**Exercise requirements:**
All that is wanted is how many lines in the records below include the string "agent".

**Available records:**
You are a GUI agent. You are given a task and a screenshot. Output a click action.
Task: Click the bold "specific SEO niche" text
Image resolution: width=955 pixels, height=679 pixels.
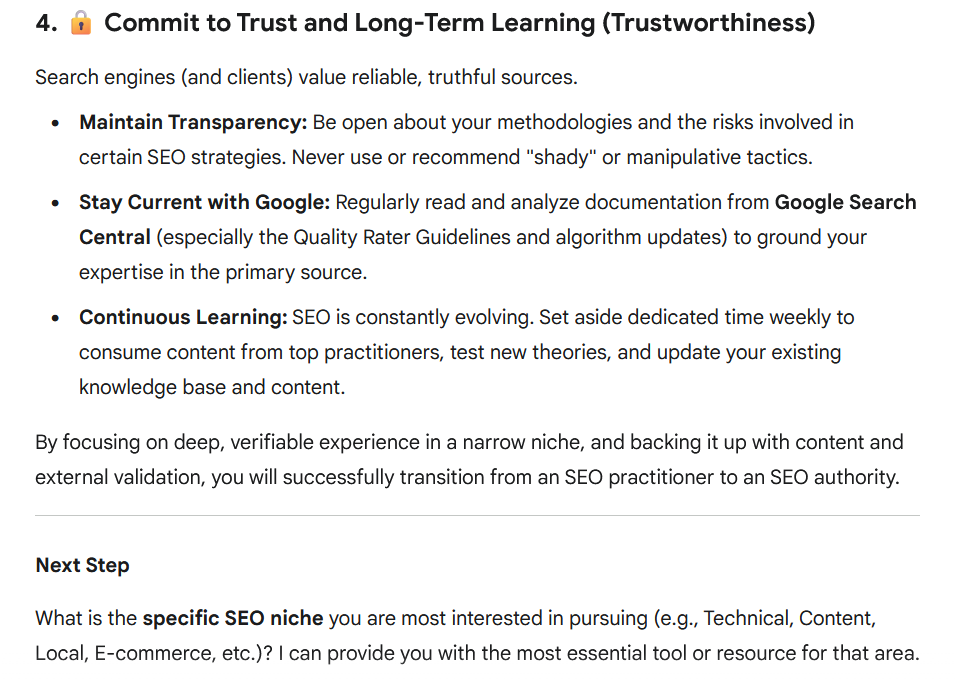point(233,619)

...

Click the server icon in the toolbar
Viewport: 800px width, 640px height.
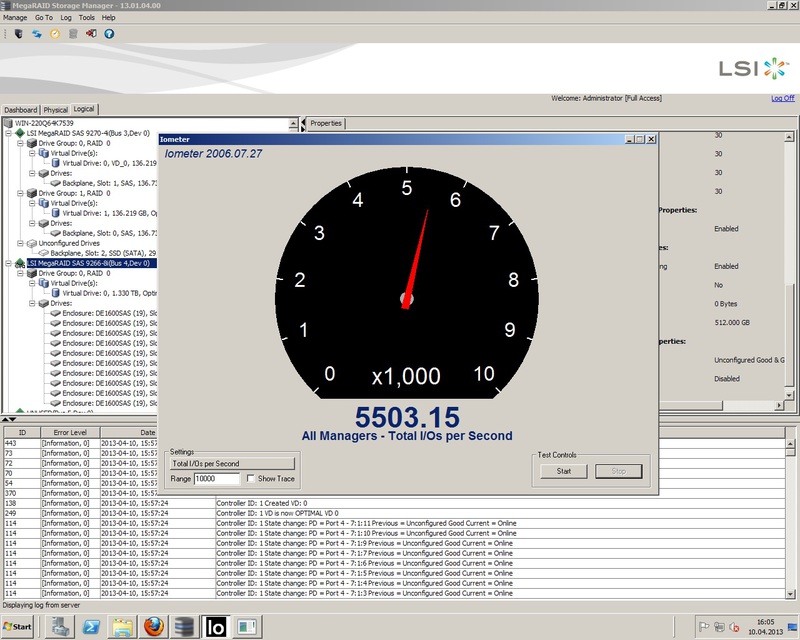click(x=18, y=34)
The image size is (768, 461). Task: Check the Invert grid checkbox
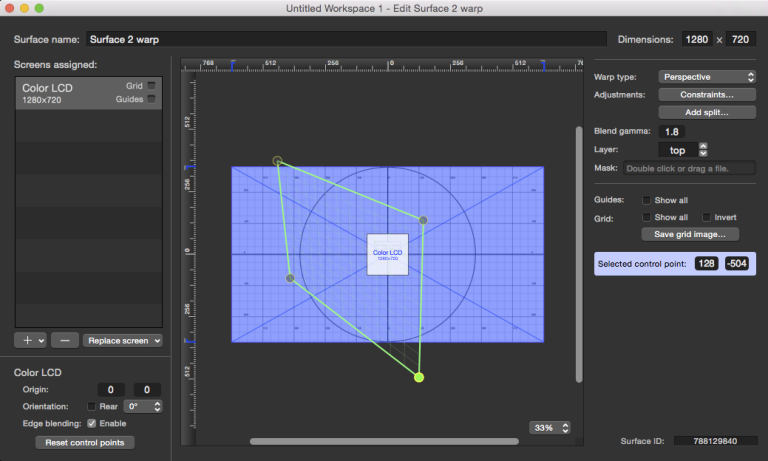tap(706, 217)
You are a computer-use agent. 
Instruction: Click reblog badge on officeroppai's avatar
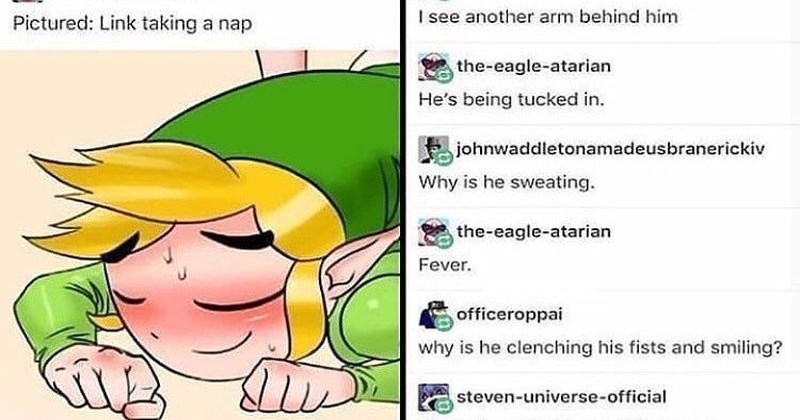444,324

**Response:**
2